Whales don’t just sing songs, they learn them from other whales. And according to Dr. Ellen Garland, one of the scientists profiled in Fathom, that sharing happens on a societal level. New songs emerge and pass from whale-to-whale, moving West to East, with singers sometimes improvising or incorporating them into old songs. All the males inhabiting a given region sing the same song, and when a new song reaches them, the entire population can learn it. According to Dr. Garland, this practice is not just evidence of whale culture, it is culture.
Our species is roughly 2 million years old, and our capacity for culture is younger. Whales first appeared 50 million years ago, and have presumably been communicating for much of that time. We still have no idea what they’re communicating about. We can only guess at the depths of their feelings and their relationships. What we do know is that whales are on a never-ending journey through the seas, a dim world where “before” and “now” can be the same, singing circular and intricate songs which, for whatever reason, are so important that entire populations will memorize them, personalize them, and pass them on.
That’s what we’ve been driving our noisy container ships through for the last hundred years. The author of Beowulf referred to the ocean as the “whale-road,” but today it’s more like the Brooklyn-Queens Expressway than something from an epic poem. With the rise of the combustion engine, and the ensuing explosion of global trade, the number of ships in the seas rose precipitously in the 20th Century. As Ed Yong points out in his recent book, An Immense World, this meant an unprecedented rise in noise pollution. Undersea noise levels have risen 30 decibels since the invention of the propeller, increasing sharply with the rise of massive container ships. As of 2021, no fewer than 5,500 container ships crisscrossed the oceans, their massive diesel engines polluting not only the air but also the acoustic world beneath them. Depressingly, Yong notes that some whales live for over a century. That means that there are, at this very moment, gargantuan beings of great emotional depth, who have spent their lives singing to an ever-shrinking audience, increasingly drowned out by white noise from our ships.
When you think about it, we’re lucky that whales aren’t actively seeking revenge, which seems like more of an orca thing.
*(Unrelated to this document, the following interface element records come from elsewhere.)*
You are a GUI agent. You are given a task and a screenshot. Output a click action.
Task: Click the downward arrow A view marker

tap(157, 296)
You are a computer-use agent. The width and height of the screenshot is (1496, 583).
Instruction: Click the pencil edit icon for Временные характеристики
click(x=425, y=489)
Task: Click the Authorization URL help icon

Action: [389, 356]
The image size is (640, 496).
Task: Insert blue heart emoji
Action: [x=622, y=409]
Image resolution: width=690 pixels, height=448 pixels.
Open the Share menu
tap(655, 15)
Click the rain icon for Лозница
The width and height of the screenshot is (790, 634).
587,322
But given what we know, we would be wise to cut out our infernal racket before we further anger the world’s largest and quite possibly most intelligent inhabitants. By giving whales the space to communicate as they have for thousands of years, we will also give our scientists the chance to study whale communication in its truest form. Dr. Michelle Fournet, also profiled in Fathom, appears to have made first contact with whales by playing their greetings back to them and receiving a call in return. The conversation she started could teach us things we can’t yet imagine.
While we can’t shut down the global shipping fleet overnight, we can build quieter, greener engines, and hopefully eventually pivot to blimps. And while we can’t yet speak with whales, we can enshrine their basic right to live undisturbed in our laws, end whale hunting, and begin to treat cetaceans like the brilliant and complicated beings they are. We have a long way to go, and much to apologize for, but giving them a bit of peace and quiet would be a great start.